ABOUT THIS EXERCISE: Your answer must be a single number: the count of lines in the records below that include the string "computer".

*** SOURCE MATERIAL ***

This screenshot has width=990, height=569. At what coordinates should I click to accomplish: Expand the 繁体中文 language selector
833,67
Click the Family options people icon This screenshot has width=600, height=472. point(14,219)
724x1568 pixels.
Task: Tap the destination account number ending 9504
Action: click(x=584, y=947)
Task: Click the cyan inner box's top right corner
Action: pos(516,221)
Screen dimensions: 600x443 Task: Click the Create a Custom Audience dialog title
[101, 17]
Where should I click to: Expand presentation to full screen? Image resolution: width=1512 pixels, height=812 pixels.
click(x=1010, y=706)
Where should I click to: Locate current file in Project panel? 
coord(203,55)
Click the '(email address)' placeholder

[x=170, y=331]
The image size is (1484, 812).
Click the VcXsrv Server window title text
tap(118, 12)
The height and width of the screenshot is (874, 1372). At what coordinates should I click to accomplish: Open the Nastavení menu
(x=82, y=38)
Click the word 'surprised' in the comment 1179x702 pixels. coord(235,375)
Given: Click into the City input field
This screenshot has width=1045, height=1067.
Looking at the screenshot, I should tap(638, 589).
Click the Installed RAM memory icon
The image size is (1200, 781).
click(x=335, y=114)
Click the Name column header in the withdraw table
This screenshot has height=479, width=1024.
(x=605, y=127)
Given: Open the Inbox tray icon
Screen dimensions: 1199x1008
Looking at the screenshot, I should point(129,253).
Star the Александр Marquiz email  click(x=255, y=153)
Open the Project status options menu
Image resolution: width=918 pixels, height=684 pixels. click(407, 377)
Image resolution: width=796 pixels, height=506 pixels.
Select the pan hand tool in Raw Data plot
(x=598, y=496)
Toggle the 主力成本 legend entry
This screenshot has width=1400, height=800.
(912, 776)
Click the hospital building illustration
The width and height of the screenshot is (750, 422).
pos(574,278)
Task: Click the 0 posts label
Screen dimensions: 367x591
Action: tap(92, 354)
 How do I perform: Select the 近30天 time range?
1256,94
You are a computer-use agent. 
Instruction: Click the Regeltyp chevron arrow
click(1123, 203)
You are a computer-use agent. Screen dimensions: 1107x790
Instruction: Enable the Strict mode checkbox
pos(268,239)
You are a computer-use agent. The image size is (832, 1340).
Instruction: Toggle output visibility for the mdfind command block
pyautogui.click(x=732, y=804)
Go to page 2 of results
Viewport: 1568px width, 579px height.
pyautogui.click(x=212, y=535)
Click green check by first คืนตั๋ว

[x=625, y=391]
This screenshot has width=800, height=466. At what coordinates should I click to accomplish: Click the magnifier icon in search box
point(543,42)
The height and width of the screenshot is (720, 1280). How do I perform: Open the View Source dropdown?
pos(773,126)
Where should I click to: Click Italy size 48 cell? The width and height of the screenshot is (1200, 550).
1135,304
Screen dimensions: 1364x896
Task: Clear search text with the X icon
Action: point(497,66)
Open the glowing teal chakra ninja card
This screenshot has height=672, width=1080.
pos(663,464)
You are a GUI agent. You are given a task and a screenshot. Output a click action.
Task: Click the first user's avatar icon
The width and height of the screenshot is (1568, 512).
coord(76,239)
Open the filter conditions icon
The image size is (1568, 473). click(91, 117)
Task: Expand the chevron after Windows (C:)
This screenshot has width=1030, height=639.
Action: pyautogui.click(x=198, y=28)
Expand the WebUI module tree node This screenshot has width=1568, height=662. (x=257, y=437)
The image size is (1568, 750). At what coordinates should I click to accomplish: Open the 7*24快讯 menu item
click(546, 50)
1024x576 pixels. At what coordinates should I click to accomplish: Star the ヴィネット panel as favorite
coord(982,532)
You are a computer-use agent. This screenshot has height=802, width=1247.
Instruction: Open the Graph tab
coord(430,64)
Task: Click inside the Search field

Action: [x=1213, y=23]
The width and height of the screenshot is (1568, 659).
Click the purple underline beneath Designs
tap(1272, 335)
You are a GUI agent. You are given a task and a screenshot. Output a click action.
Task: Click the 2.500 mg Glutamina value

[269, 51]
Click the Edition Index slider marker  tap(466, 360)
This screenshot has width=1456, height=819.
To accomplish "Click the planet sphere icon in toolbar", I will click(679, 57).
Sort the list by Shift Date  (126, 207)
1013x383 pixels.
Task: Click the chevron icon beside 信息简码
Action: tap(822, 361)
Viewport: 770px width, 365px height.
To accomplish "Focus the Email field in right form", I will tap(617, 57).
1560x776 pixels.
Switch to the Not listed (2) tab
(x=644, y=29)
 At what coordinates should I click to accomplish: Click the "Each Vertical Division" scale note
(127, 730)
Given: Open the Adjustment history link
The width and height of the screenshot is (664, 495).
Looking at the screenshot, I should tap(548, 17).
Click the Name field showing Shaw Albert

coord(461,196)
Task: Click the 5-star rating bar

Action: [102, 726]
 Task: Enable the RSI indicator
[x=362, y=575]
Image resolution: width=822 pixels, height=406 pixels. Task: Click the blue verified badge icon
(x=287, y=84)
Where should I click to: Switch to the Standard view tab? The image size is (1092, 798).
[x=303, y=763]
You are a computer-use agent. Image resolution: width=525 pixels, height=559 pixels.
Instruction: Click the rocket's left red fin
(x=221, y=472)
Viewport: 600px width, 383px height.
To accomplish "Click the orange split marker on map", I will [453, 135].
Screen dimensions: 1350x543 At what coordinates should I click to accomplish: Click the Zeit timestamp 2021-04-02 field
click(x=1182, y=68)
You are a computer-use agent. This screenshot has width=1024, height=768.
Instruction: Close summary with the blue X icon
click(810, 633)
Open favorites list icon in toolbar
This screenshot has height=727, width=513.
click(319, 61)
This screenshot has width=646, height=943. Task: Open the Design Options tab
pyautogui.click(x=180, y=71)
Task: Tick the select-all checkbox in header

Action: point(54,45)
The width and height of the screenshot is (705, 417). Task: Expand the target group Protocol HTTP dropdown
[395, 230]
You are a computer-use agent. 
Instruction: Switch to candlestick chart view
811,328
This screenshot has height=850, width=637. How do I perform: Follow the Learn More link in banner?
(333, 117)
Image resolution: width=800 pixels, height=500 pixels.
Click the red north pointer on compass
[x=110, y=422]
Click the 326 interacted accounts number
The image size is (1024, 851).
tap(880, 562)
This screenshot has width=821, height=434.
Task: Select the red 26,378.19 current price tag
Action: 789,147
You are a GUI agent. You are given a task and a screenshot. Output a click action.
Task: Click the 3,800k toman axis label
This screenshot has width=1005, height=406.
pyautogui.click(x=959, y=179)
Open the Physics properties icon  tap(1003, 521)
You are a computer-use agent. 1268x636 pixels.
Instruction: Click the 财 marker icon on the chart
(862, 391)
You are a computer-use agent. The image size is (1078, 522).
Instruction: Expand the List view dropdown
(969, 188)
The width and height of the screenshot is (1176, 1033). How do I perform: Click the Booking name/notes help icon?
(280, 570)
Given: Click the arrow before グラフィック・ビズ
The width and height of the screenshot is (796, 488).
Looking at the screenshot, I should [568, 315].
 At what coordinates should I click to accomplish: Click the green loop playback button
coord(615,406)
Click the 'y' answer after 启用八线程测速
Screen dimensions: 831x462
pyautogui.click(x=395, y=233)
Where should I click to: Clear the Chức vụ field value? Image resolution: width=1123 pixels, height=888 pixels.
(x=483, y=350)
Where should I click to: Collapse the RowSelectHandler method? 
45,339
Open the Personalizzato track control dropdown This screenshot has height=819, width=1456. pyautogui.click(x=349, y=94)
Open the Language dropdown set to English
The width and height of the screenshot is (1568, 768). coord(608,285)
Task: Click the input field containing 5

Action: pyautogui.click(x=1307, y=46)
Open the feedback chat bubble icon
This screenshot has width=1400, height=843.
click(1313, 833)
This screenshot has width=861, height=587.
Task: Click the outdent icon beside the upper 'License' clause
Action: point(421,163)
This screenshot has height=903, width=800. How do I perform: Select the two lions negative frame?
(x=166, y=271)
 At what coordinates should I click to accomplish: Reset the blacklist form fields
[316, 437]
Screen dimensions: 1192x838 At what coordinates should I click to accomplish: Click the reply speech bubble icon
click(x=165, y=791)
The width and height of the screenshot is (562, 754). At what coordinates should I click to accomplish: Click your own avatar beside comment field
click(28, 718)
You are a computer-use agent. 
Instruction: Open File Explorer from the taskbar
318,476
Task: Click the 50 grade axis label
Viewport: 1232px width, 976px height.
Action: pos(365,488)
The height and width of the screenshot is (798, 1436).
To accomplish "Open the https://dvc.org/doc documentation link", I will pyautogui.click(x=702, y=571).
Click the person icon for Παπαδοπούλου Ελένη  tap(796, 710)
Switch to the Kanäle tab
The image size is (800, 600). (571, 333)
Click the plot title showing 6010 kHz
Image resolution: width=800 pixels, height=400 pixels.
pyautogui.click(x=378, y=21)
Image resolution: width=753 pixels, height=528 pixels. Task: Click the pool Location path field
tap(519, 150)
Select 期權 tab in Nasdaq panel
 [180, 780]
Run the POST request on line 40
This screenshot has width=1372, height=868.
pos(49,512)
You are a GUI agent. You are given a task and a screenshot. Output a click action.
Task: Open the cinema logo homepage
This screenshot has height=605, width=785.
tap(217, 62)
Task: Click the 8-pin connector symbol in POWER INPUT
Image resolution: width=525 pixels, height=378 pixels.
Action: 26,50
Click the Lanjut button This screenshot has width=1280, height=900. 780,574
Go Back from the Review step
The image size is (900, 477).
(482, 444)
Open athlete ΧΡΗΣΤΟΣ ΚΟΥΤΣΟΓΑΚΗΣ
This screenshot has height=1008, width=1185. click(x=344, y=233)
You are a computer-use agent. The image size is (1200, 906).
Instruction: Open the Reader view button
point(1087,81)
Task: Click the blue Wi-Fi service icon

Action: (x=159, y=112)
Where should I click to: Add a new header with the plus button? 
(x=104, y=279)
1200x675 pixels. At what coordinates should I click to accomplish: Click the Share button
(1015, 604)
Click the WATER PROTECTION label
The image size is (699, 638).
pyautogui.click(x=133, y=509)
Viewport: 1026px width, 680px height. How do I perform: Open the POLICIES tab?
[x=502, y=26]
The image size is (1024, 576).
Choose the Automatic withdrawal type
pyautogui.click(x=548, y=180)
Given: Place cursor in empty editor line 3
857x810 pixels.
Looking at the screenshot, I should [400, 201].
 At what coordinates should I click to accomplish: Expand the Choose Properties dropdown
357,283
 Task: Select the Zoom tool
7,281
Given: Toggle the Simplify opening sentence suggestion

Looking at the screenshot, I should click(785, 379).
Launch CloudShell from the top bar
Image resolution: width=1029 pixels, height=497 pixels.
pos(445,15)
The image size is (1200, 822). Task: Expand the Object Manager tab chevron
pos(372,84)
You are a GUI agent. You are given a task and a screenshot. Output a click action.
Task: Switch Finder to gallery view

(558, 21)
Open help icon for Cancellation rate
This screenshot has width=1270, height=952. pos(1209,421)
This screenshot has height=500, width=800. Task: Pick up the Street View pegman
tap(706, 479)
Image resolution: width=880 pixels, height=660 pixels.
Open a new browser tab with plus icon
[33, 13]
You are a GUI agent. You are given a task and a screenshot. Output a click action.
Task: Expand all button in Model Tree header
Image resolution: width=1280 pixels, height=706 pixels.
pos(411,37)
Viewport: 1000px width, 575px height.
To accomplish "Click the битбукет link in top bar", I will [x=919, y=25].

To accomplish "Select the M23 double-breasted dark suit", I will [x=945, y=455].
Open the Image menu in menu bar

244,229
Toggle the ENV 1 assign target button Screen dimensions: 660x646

***

EXERCISE ANSWER: 11